[What the task requires] All entries below are to be reproduced precisely as they stand, without the pictures.

####################

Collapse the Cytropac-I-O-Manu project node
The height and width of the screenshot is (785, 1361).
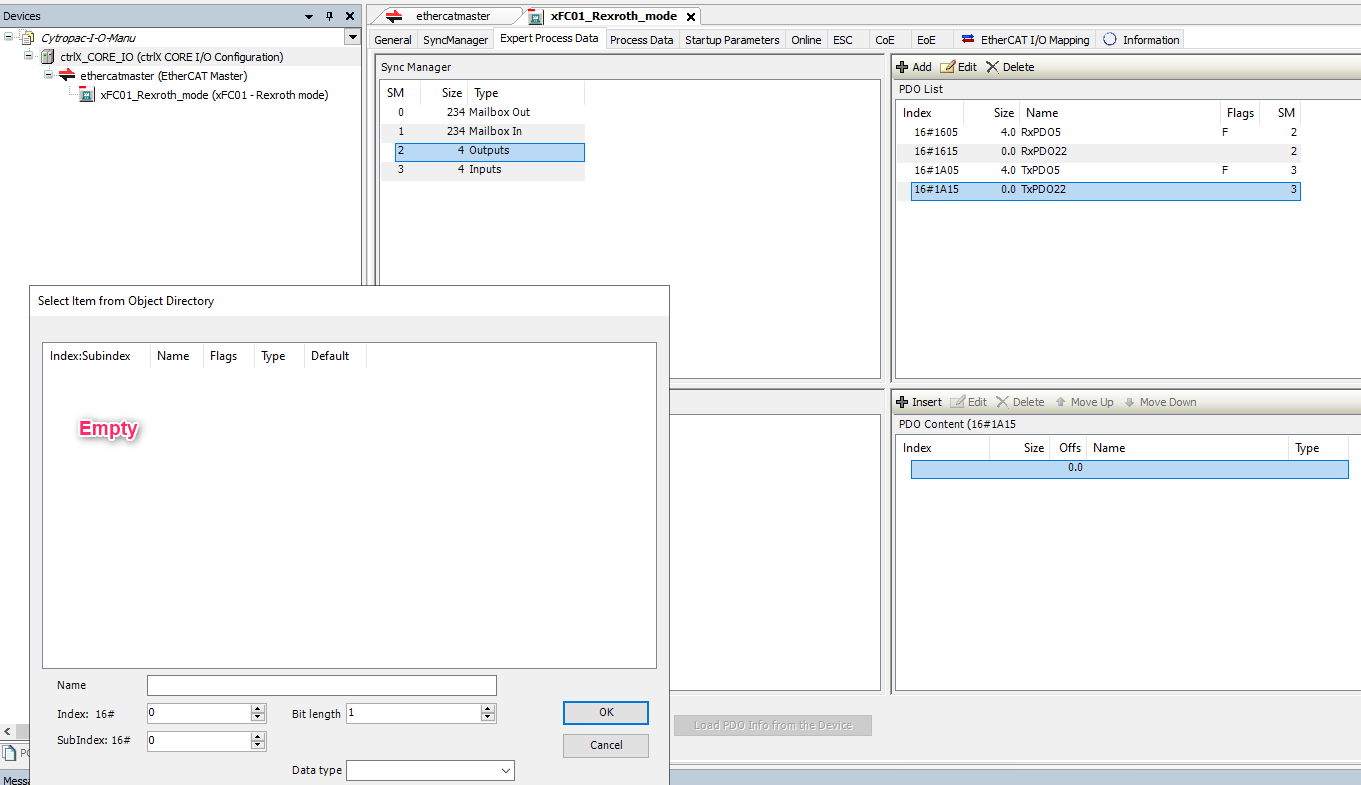click(9, 37)
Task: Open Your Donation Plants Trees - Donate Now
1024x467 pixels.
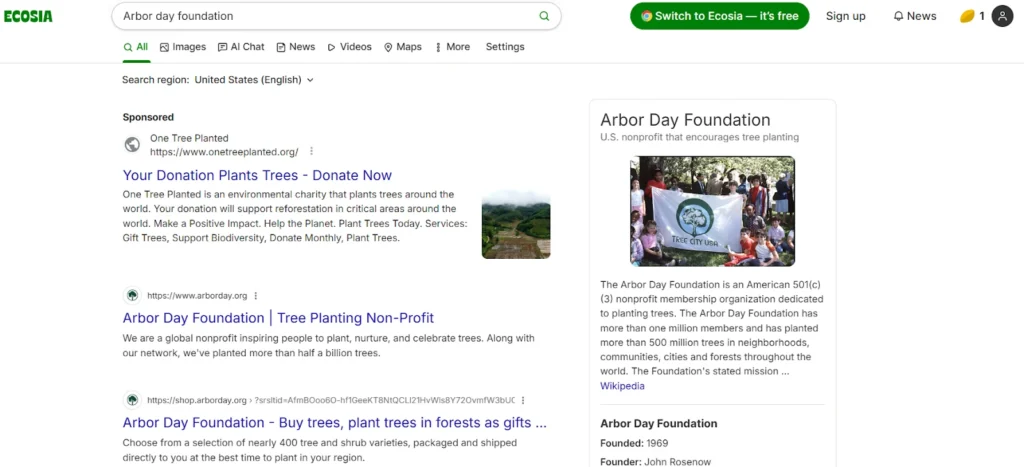Action: click(x=257, y=175)
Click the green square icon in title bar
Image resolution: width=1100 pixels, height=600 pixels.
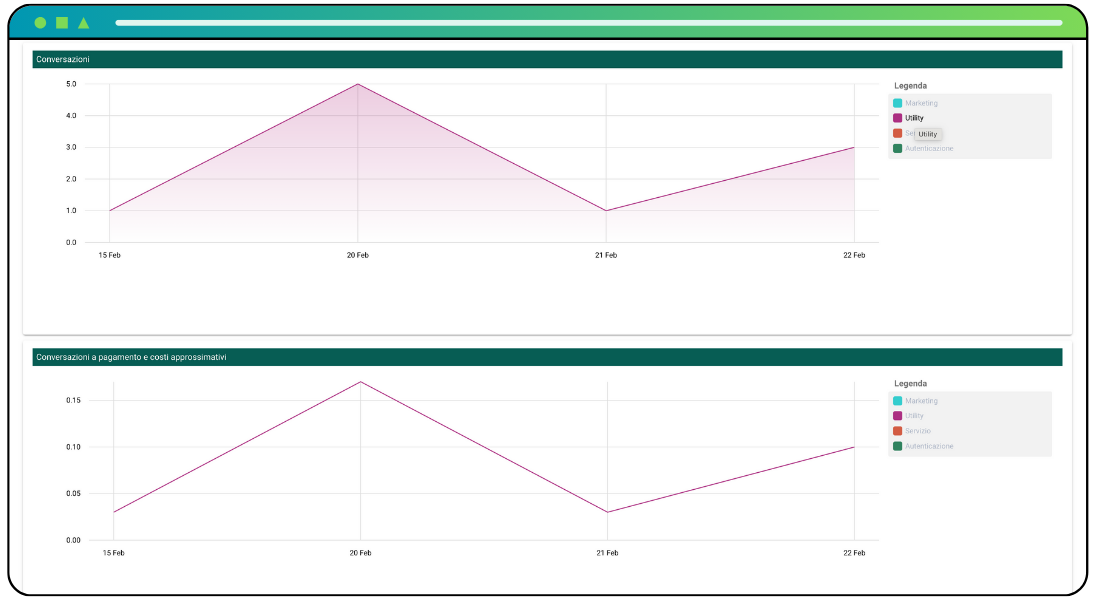pyautogui.click(x=62, y=23)
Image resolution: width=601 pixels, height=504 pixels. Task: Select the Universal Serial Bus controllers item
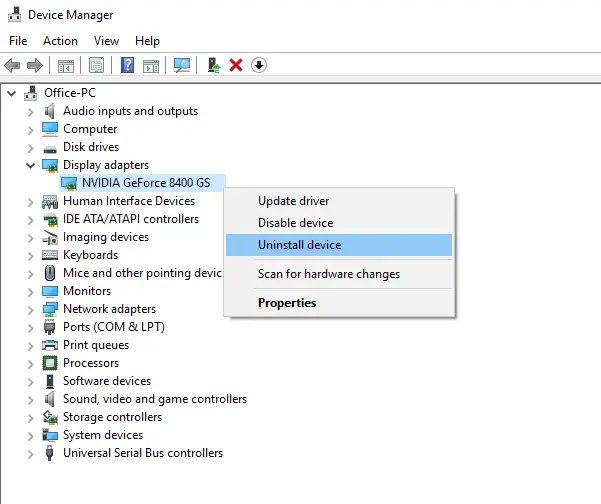pos(143,453)
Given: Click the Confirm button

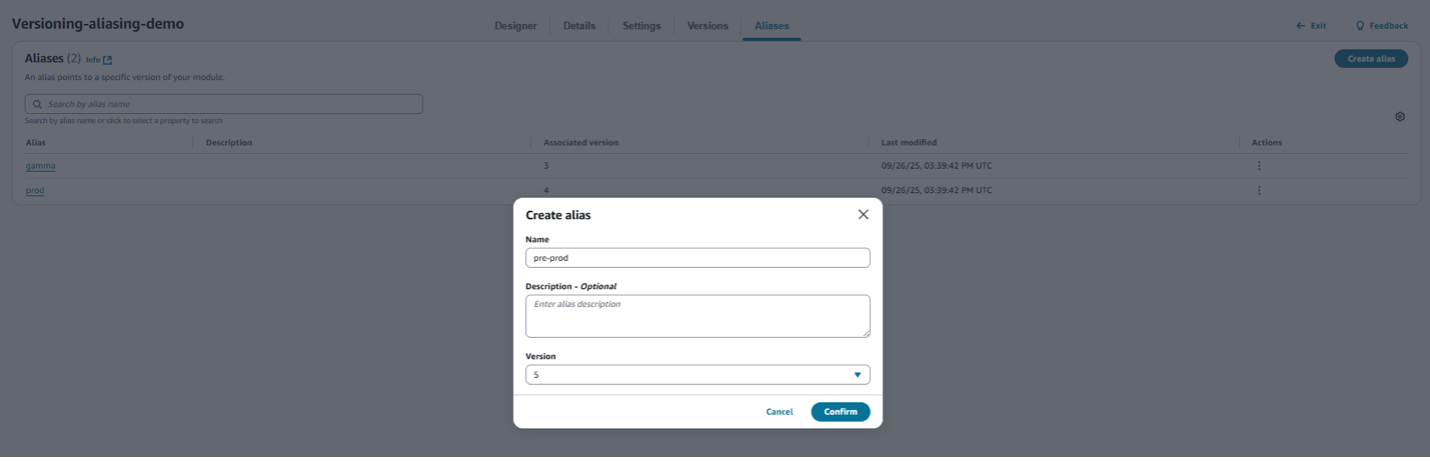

####################

[Expected answer]
Collapse the Cytropac-I-O-Manu project node
The height and width of the screenshot is (785, 1361).
click(9, 37)
Task: Open Your Donation Plants Trees - Donate Now
1024x467 pixels.
Action: click(x=257, y=175)
Click the green square icon in title bar
Image resolution: width=1100 pixels, height=600 pixels.
pyautogui.click(x=62, y=23)
Image resolution: width=601 pixels, height=504 pixels. Task: Select the Universal Serial Bus controllers item
pos(143,453)
Given: Click the Confirm button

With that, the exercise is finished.